With continually increased computer power, molecular mechanics force field-based approaches, such as the endpoint methods of molecular mechanics Poisson-Boltzmann surface area (MM-PBSA) and molecular mechanics generalized Born surface area (MM-GBSA), have been routinely applied in both drug lead identification and optimization. However, the MM-PB/GBSA method is not as accurate as the pathway-based alchemical free energy methods, such as thermodynamic integration (TI) or free energy perturbation (FEP). Although the pathway-based methods are more rigorous in theory, they suffer from slow convergence and computational cost. Moreover, choosing adequate perturbation routes is also crucial for the pathway-based methods. Recently, we proposed a new method, coined extended linear interaction energy (ELIE) method, to overcome some disadvantages of the MM-PB/GBSA method to improve the accuracy of binding free energy calculation. In this work, we have systematically assessed this approach using in total 229 protein-ligand complexes for eight protein targets. Our results showed that ELIE performed much better than the molecular docking and MM-PBSA method in terms of root-mean-square error (RMSE), correlation coefficient (), predictive index (PI), and Kendall's τ. The mean values of PI, , and τ are 0.62, 0.58, and 0.44 for ELIE calculations. We also explored the impact of the length of simulation, ranging from 1 to 100 ns, on the performance of binding free energy calculation. In general, extending simulation length up to 25 ns could significantly improve the performance of ELIE, while longer molecular dynamics (MD) simulation does not always perform better than short MD simulation. Considering both the computational efficiency and achieved accuracy, ELIE is adequate in filling the gap between the efficient docking methods and computationally demanding alchemical free energy methods. Therefore, ELIE provides a practical solution for the routine ranking of compounds in lead optimization.

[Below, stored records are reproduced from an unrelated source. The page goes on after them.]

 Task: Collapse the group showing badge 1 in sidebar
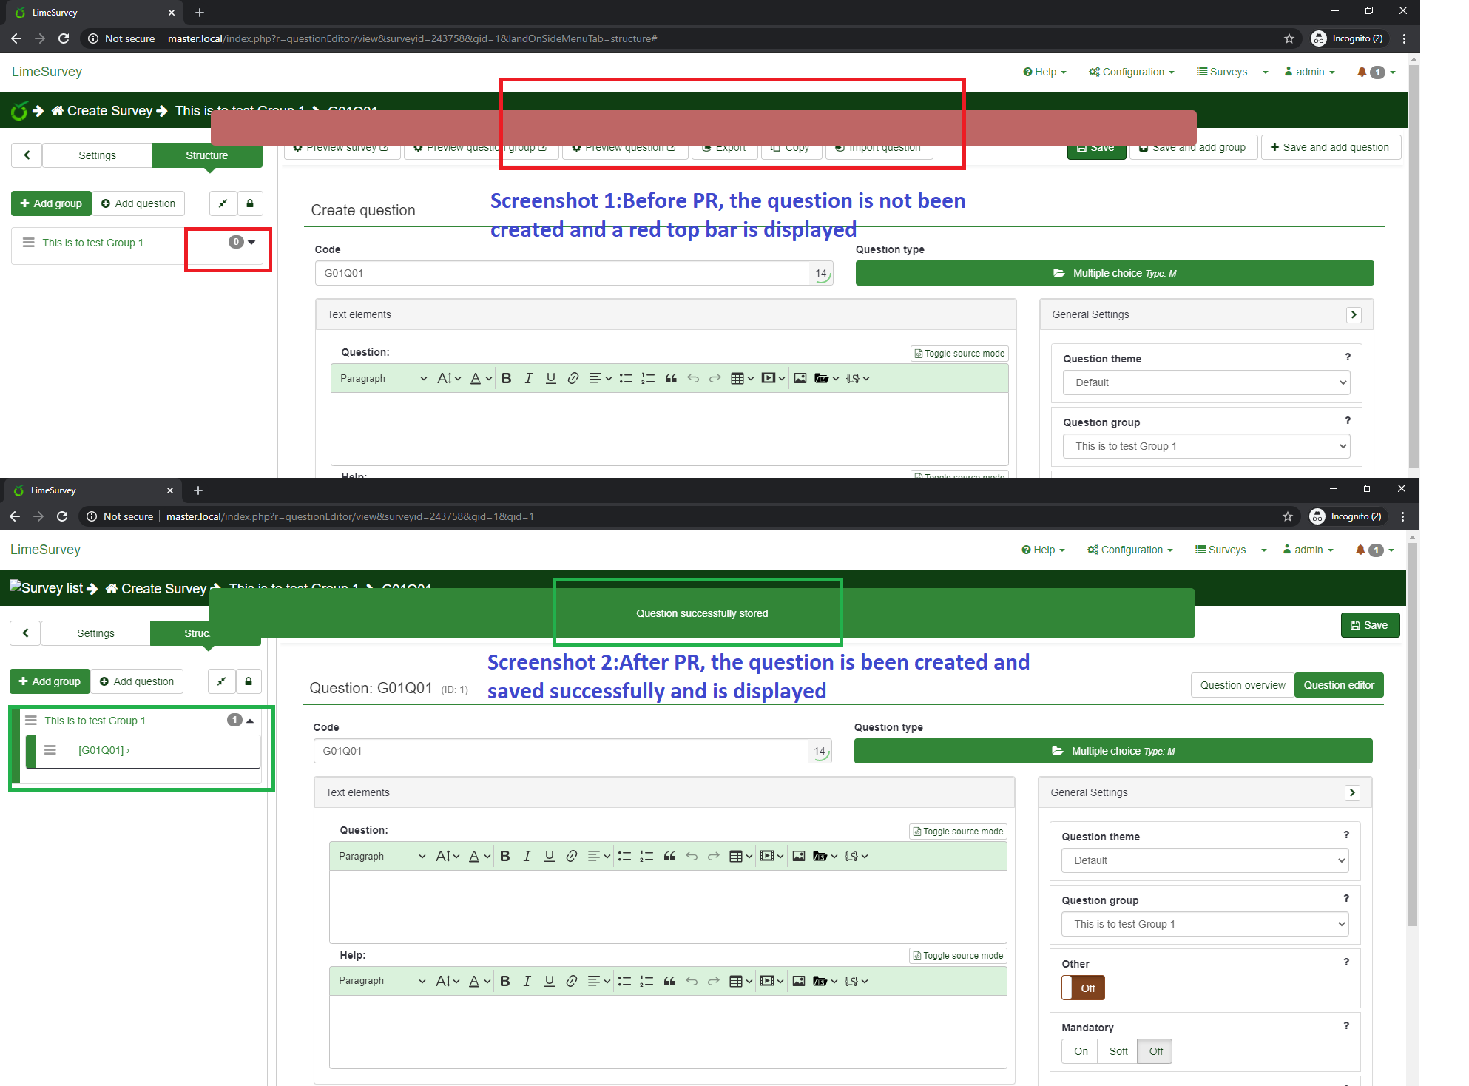pyautogui.click(x=250, y=721)
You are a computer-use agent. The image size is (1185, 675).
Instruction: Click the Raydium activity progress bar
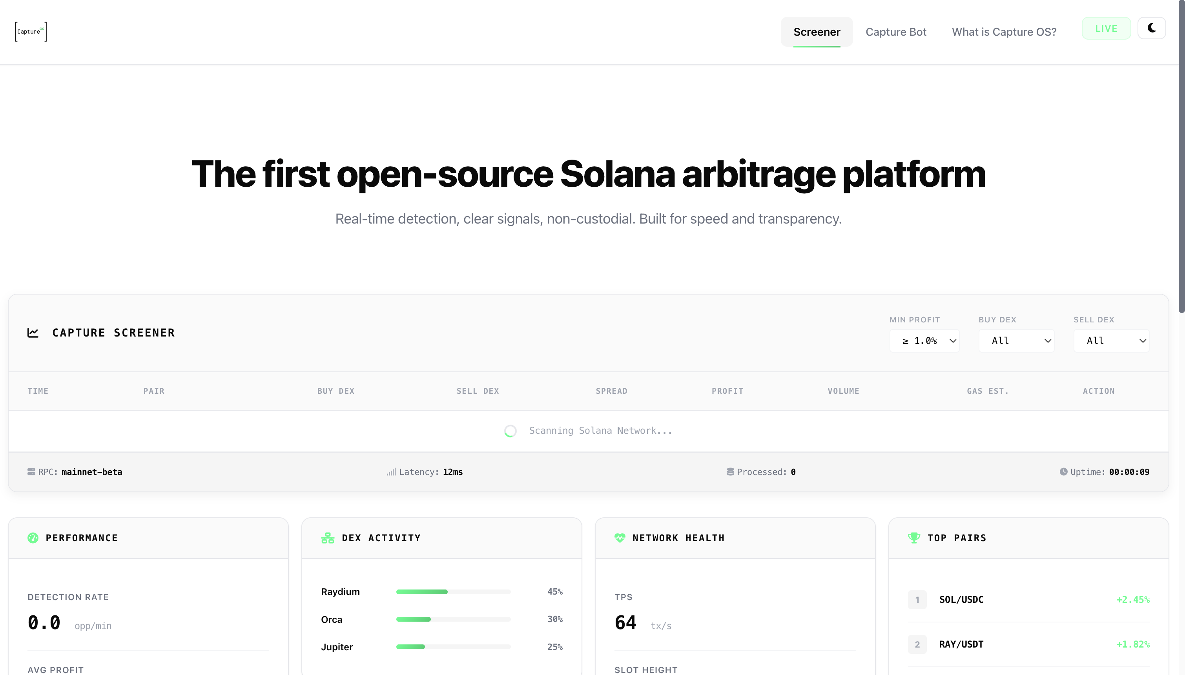(x=453, y=592)
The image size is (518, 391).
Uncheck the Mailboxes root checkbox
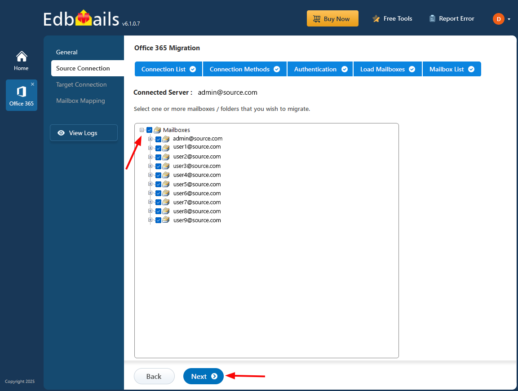(149, 130)
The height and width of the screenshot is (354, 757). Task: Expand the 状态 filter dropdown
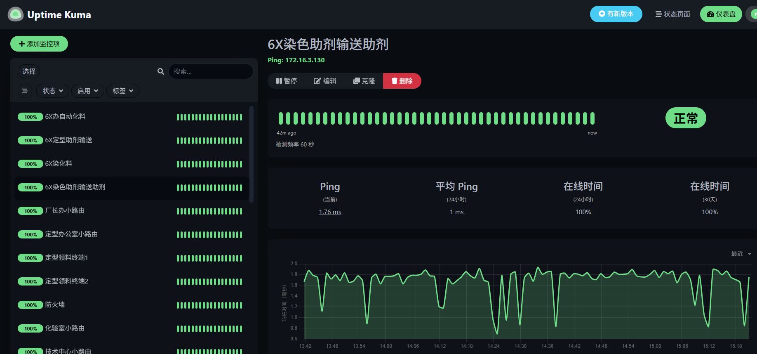(x=53, y=91)
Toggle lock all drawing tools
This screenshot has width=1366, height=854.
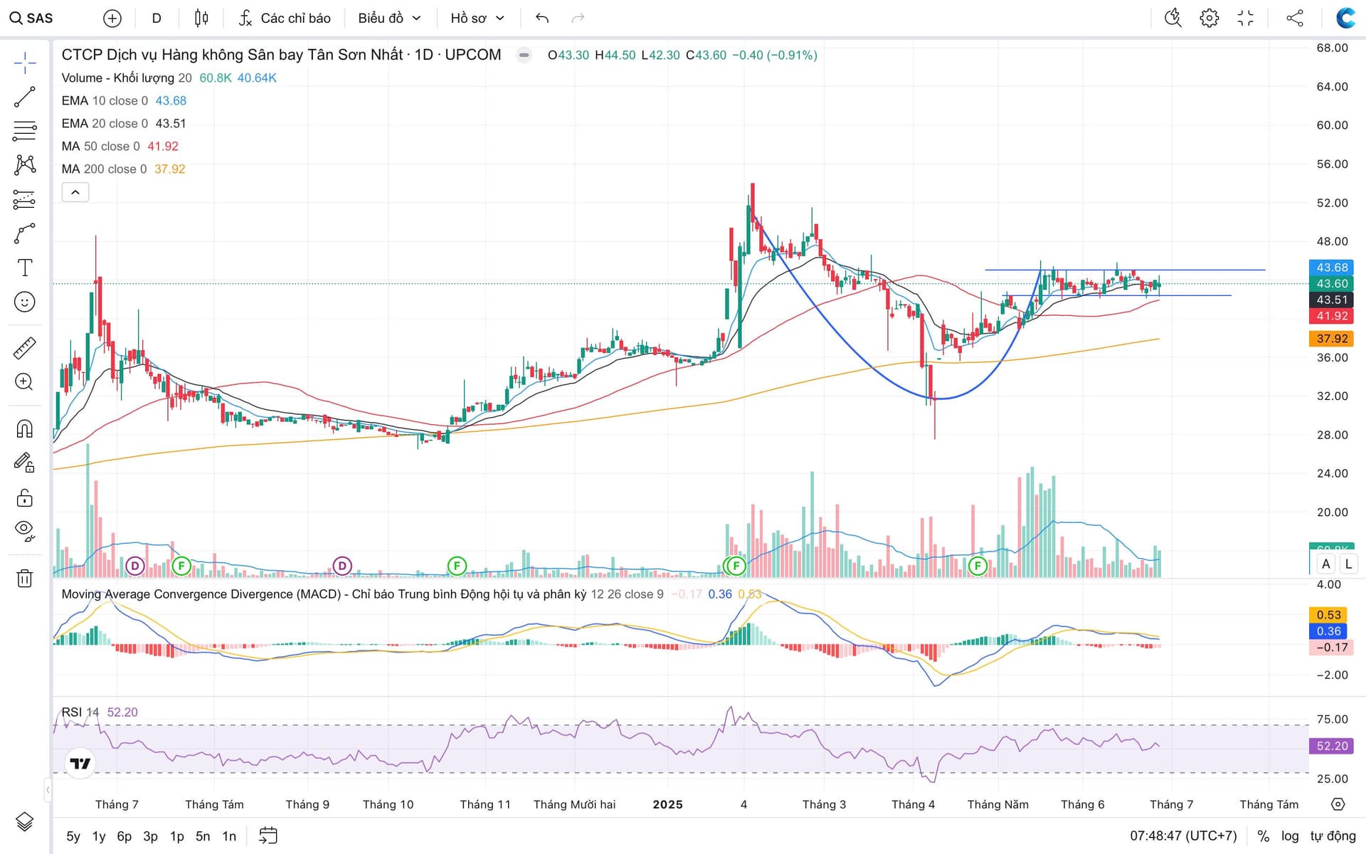(24, 497)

随着计算机能力的不断提高,基于分子力学力场的方法,如分子力学泊松-玻尔兹曼表面区域(MM-PBSA)和分子力学广义 Born 表面区域(MM-GBSA)的端点方法,已在药物先导物识别和优化中得到了常规应用。然而,MM-PB/GBSA 方法不如基于路径的热力学自由能方法(如热力学积分(TI)或自由能微扰(FEP))准确。尽管基于路径的方法在理论上更为严格,但它们存在收敛缓慢和计算成本高的问题。此外,选择合适的微扰路径对于基于路径的方法也是至关重要的。最近,我们提出了一种新方法,称为扩展线性相互作用能(ELIE)方法,以克服 MM-PB/GBSA 方法的一些缺点,提高结合自由能计算的准确性。在这项工作中,我们总共使用了 229 个蛋白质-配体复合物,对 8 个蛋白质靶标进行了系统评估。结果表明,ELIE 在均方根误差(RMSE)、相关系数()、预测指数(PI)和肯德尔τ方面的表现明显优于分子对接和 MM-PBSA 方法。ELIE 计算的 PI、和τ的平均值分别为 0.62、0.58 和 0.44。我们还探讨了模拟长度(从 1 到 100 ns)对结合自由能计算性能的影响。一般来说,将模拟长度延长至 25 ns 可以显著提高 ELIE 的性能,而较长的分子动力学(MD)模拟并不总是比短 MD 模拟表现更好。考虑到计算效率和实现的准确性,ELIE 在高效对接方法和计算密集型热力学自由能方法之间的差距方面是足够的。因此,ELIE 为化合物在先导优化中的常规排序提供了一种实用的解决方案。